November 9: Dedication of the Lateran Basilica

  • Summary

  • November 9: Dedication of the Lateran Basilica

    Feast; Liturgical Color: White

    A venerable basilica is the mother of all churches

    In the eighth chapter of his Confessions, Saint Augustine relates the story of an old and learned Roman philosopher named Victorinus. He had been the teacher of many a Roman senator and nobleman and was so esteemed that a statue of him was erected in the Roman Forum. As a venerable pagan, Victorinus had thundered for decades about the monster gods, dark idols, and breathless demons in the pantheon of paganism. But Victorinus assiduously studied Christian texts and whispered to a friend one day, “You must know that I am a Christian.” The friend responded, “I shall not believe it…until I see you in the Church of Christ.” Victorinus responded mockingly, “Is it then the walls that make Christians?” But in his grey hairs, Victorinus finally did pass through the doors of a Catholic church to humbly bow his head to receive the waters of Holy Baptism. There was no one who did not know Victorinus, and at his conversion, Augustine writes, “Rome marveled and the Church rejoiced.”

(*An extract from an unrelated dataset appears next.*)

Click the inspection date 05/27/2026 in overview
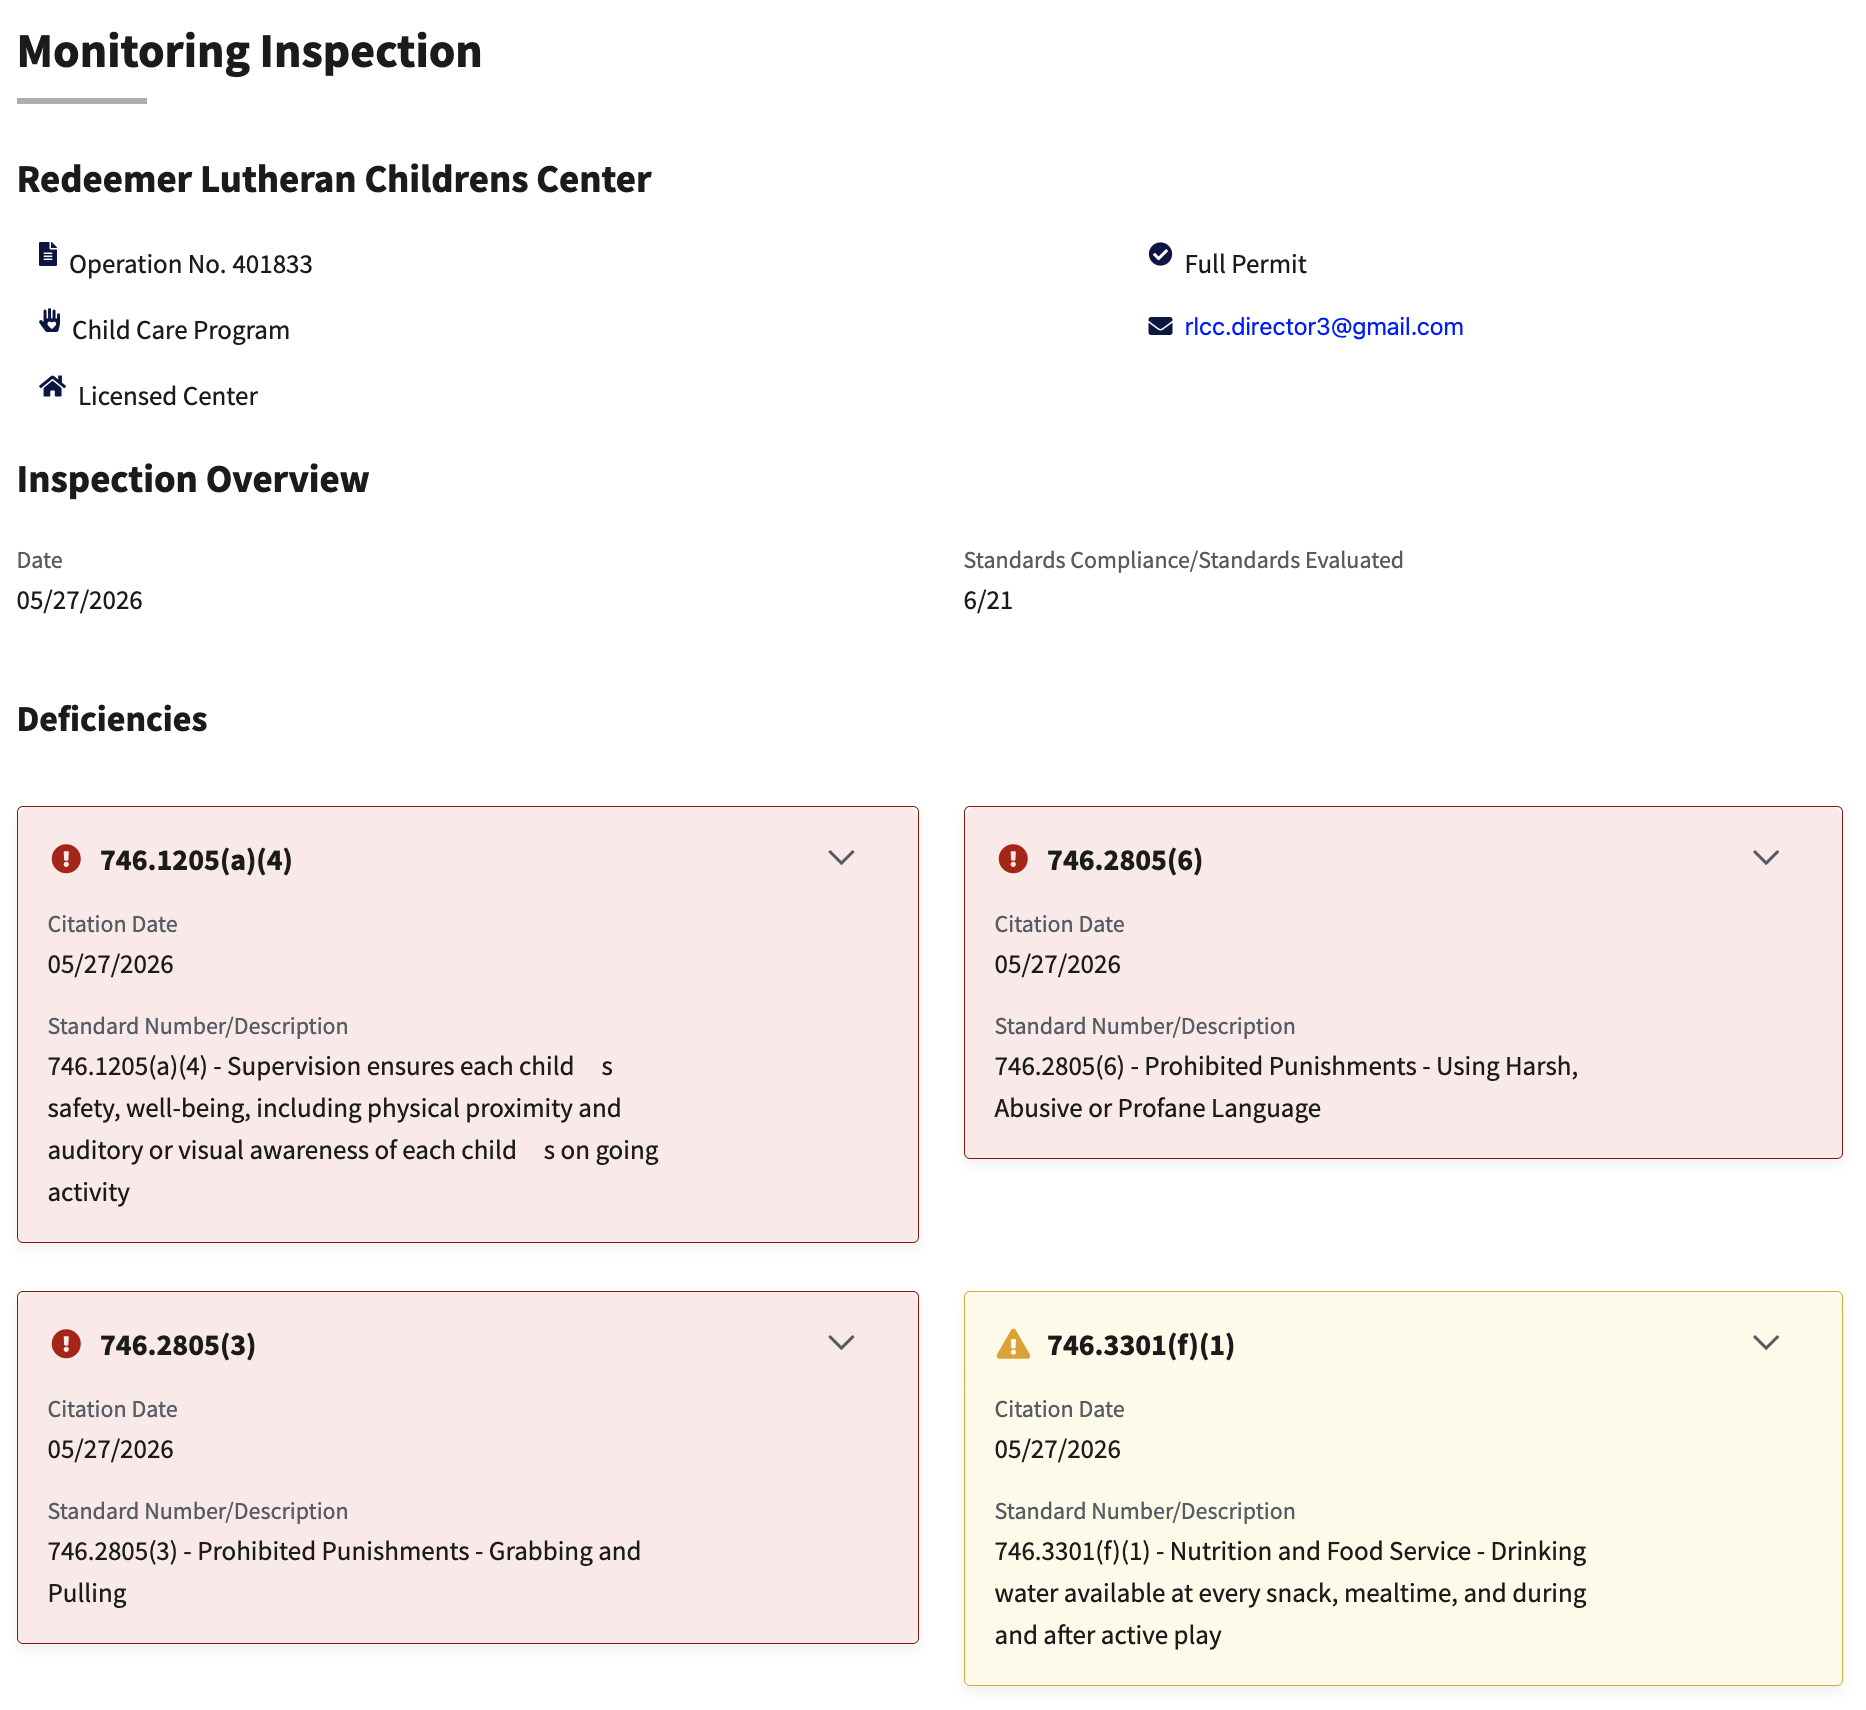Viewport: 1866px width, 1710px height. click(x=80, y=600)
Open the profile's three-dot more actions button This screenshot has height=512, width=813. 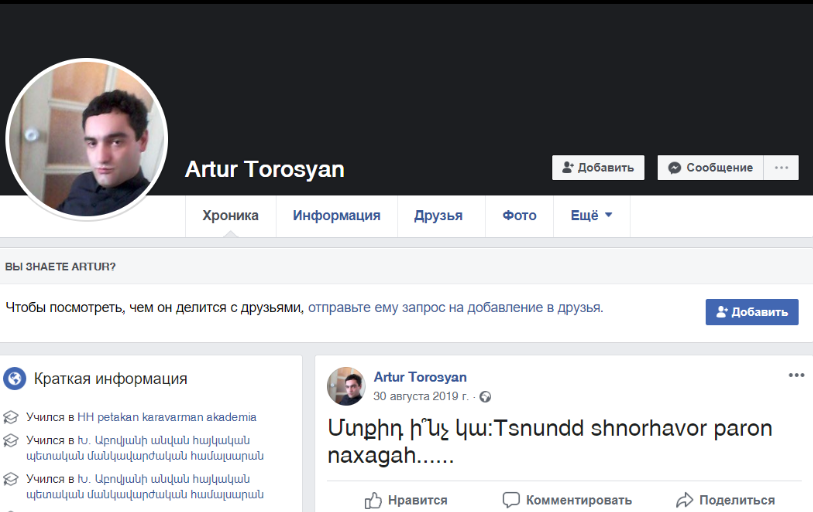781,168
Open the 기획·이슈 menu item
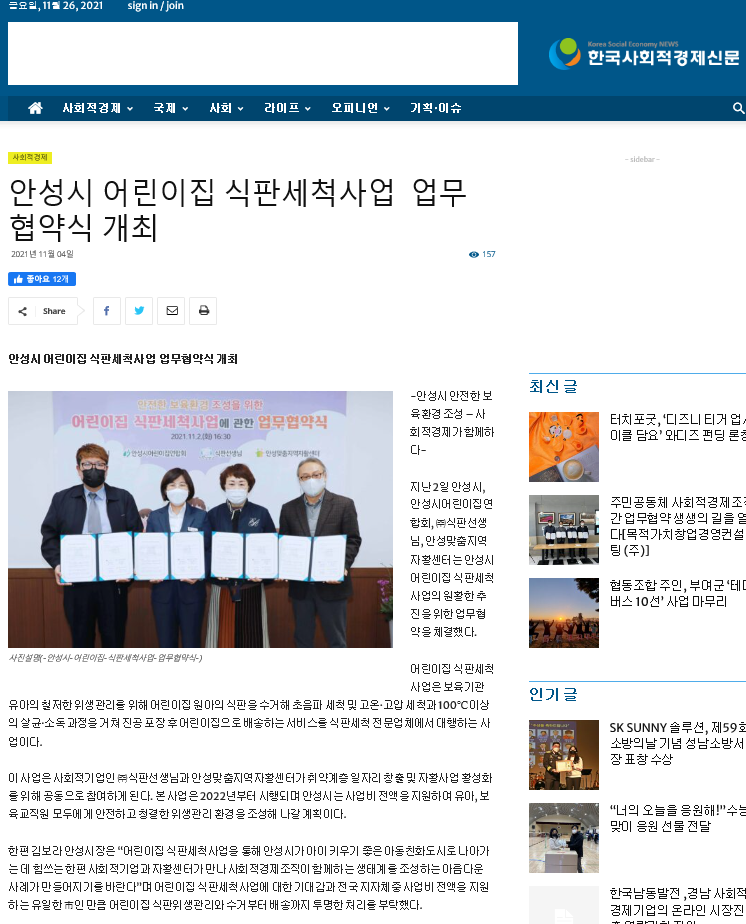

    A church’s walls do not make one a Christian, of course. But a church has walls nonetheless. Walls, borders, and lines delimit the sacred from the profane. A house makes a family feel like one, a sacred place where parents and children merge into a household. A church structurally embodies supernatural mysteries. A church is a sacred space where sacred actions make Christians unite as God’s family. Walls matter. Churches matter. Sacred spaces matter. Today the Church commemorates a uniquely sacred space, the oldest of the four major basilicas in the city of Rome. The Lateran Basilica is the Cathedral of the Archdiocese of Rome and thus the seat of the Pope as Bishop of Rome.

    A basilica is like a church which has been made a monsignor. Basilicas have certain spiritual, historical, or architectural features by which they earn their special designation. Considered only architecturally, a basilica is a large, rectangular, multi-naved hall built for public gatherings. When Christianity was legalized, its faithful spilled out of their crowded house churches and into the biggest spaces then available, the basilicas of the Roman Empire. If Christians had met in arenas, then that word would have been adopted for ecclesial usage instead of basilica.

    The Laterani were an ancient Roman noble family whose members served several Roman Emperors. The family built a palace carrying their name on a site which in the fourth century came into the possession of the Emperor Constantine, who then turned it over to the bishop of Rome. An early pope enhanced and enlarged the basilica style palace into a large church, which, in turn, became the oldest and most important papal church in the eternal city. The popes also began to personally reside in the renovated Lateran palace. By medieval times, the Basilica was rededicated to Christ the Savior, Saint John the Baptist, and Saint John the Evangelist. The popes lived at the Lateran until the start of the Avignon papacy in present day France in 1309.

    With the Avignon papacy ensconced far from Rome for seven decades, the Lateran Basilica was damaged by fires and deteriorated so sadly that by the time the popes returned to Rome in 1377, they found the Basilica inadequate. An apostolic palace was eventually built next to St. Peter’s Basilica on the Vatican hill and has been the seat of the successors of Saint Peter ever since. The Lateran Basilica retains its venerable grandeur, despite now being a baroque edifice with only a few architectural traces of its ancient pedigree. Beautiful churches are like precious heirlooms passed down from one generation to the next in God’s family. Walls do not make us Christians, but walls do clarify that certain sacred rituals are practiced in certain sacred spaces and in no others. A family in its home. A judge in his court. A surgeon in her operating room. An actor on his stage. God on His altar. We come to God to show Him the respect He deserves. He is everywhere, yes, but He is not the same everywhere. And we are not the same everywhere either. We stand taller and straighter when we step onto His holy terrain.

    Heavenly Father, we praise You more worthily when we are surrounded by the holy images in Your holy churches. Through Your grace, inspire us to render You due homage in the houses of God where Your presence burns brighter and hotter than anywhere else.